Hadoop Introduction
The Hadoop Distributed File System (HDFS) is a distributed file system designed to run on commodity hardware. It has many similarities with existing distributed file systems. However, the differences from other distributed file systems are significant. HDFS is highly fault-tolerant and is designed to be deployed on low-cost hardware. HDFS provides high throughput access to application data and is suitable for applications that have large data sets. HDFS relaxes a few POSIX requirements to enable streaming access to file system data. HDFS was originally built as infrastructure for the Apache Nutch web search engine project. HDFS is now an Apache Hadoop subproject.

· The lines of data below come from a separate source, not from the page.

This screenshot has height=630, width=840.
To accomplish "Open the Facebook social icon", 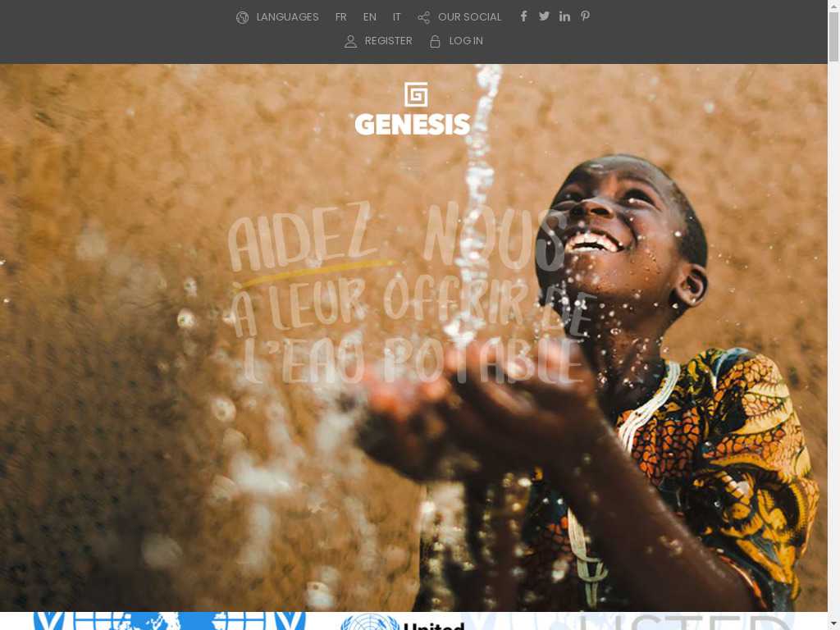I will 523,16.
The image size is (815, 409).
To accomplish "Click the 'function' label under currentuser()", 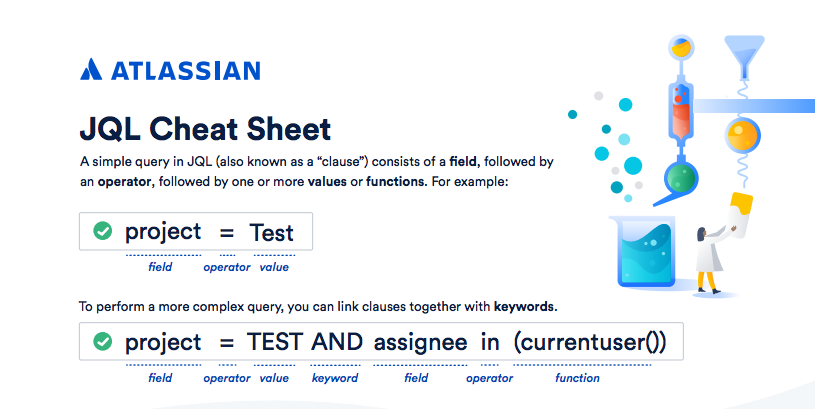I will point(577,378).
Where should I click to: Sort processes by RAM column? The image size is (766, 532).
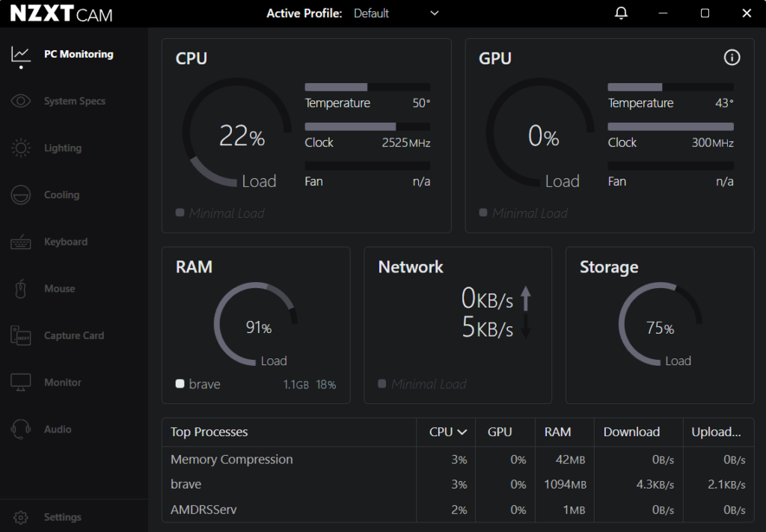point(557,432)
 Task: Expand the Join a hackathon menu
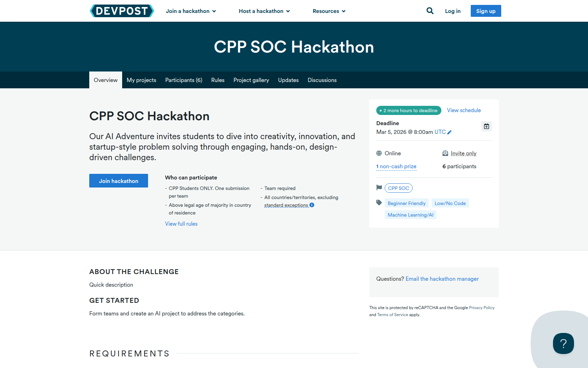(191, 11)
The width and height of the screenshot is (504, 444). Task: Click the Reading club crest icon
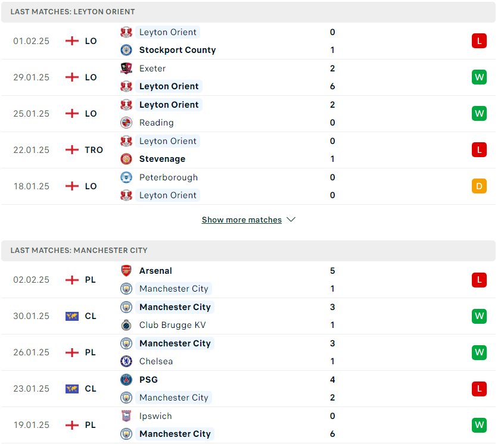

Apache Hadoop is a framework that allows for distributed processing of large data sets across clusters of commodity computers using a simple programming model. It is used as a Processing Platform for Big Data processing by using the “Map Reduce” Processing Paradigm.
Characteristics:
– Open Source
– Commodity Hardware based
– Highly Scalable
– Reliability provided through replication
Hadoop core components
- HDFS (Hadoop Distributed File System) – Storage
- Map Reduce Engine – Processing
Hadoop Cluster Modes
- Pseudo Mode :
Note: All daemons run on same machine i.e storage and processing happens on the same machine.
- Distributed Mode:
Note: Daemons run on different machine i.e storage and processing happens on different machine.